A rectangular page is to contain 36 square inches of print. The margins at the top and bottom and on each side are to be \(1 \frac{1}{2}\) inches. Find the dimensions of the page that will minimize the amount of paper used.

Short answer

The dimensions that will minimize the amount of paper used are 9 inches by 12 inches.

Step-by-step solution

Define the Dimensions

Let's assign variables to the dimensions of the page. Denote the width (horizontal dimension) as \(x\) and the height (vertical dimension) as \(y\). The area of the print itself is 36 square inches. Because the print area is a rectangle itself and it's area is length x width, denote one dimension as \(x - 3\) (subtracting the side margins) and the other as \(\frac{36}{x - 3}\) (so that the area of the print remains constant at 36 square inches).

Formulate the Area of the Page

The area of the entire page, which includes the print and the margins, would be \(x*y\). Substituting our value for \(y\), which is the height of the print plus twice the top and bottom margin, we have \(Area = x * (2 * 1.5 + \frac{36}{x - 3}) = x * (\frac{36}{x - 3} + 3)\).

Find the Derivative

We need to find the derivative of the above function. Using the quotient rule and simplification, the derivative \(A'(x)\) is \(A'(x) = 3 - \frac{108}{(x - 3)^2}\).

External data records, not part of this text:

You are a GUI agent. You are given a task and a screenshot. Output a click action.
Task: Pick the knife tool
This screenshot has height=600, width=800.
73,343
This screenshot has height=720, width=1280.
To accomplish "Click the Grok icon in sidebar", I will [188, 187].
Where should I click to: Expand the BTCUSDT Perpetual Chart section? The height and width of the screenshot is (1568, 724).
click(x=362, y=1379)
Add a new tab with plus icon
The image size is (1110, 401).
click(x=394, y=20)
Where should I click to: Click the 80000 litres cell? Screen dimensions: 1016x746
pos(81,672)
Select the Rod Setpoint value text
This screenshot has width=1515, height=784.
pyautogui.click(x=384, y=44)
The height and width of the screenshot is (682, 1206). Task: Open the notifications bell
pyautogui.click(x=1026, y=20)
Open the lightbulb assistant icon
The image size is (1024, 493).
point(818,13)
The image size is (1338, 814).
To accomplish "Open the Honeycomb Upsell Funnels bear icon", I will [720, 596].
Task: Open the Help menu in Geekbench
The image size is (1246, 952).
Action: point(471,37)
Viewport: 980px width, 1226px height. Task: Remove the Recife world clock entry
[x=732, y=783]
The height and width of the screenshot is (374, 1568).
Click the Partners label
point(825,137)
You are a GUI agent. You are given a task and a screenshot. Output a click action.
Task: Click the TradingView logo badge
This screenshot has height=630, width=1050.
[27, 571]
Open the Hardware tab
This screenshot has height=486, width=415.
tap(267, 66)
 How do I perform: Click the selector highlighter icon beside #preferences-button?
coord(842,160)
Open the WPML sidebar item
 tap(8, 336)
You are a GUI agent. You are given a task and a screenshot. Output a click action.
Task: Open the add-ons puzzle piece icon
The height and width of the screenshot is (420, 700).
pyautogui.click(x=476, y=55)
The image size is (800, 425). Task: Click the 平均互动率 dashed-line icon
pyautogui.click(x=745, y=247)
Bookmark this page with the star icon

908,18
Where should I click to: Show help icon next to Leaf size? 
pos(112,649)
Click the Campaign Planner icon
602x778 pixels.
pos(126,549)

Find the Zero of the Derivative

Set the derivative to zero and solve for \(x\). This will give us the value of \(x\) that minimizes the area. Solving the equation \(3 - \frac{108}{(x - 3)^2} = 0\), we get \(x = 9\).

Find the Corresponding y-value

Substitute \(x = 9\) into the formula for \(y\) to find the corresponding \(y\) value. This gives us \(y = 2 * 1.5 + \frac{36}{9 - 3} = 6 + \frac{36}{6} = 6 + 6 = 12\).

Verify the Minimum

Verifying this is indeed the minimum by the second derivative test. The second derivative is \(A''(x) = \frac{216}{(x - 3)^3}\) is positive when \(x = 9\). Hence, by the second derivative test, these dimensions minimize the area.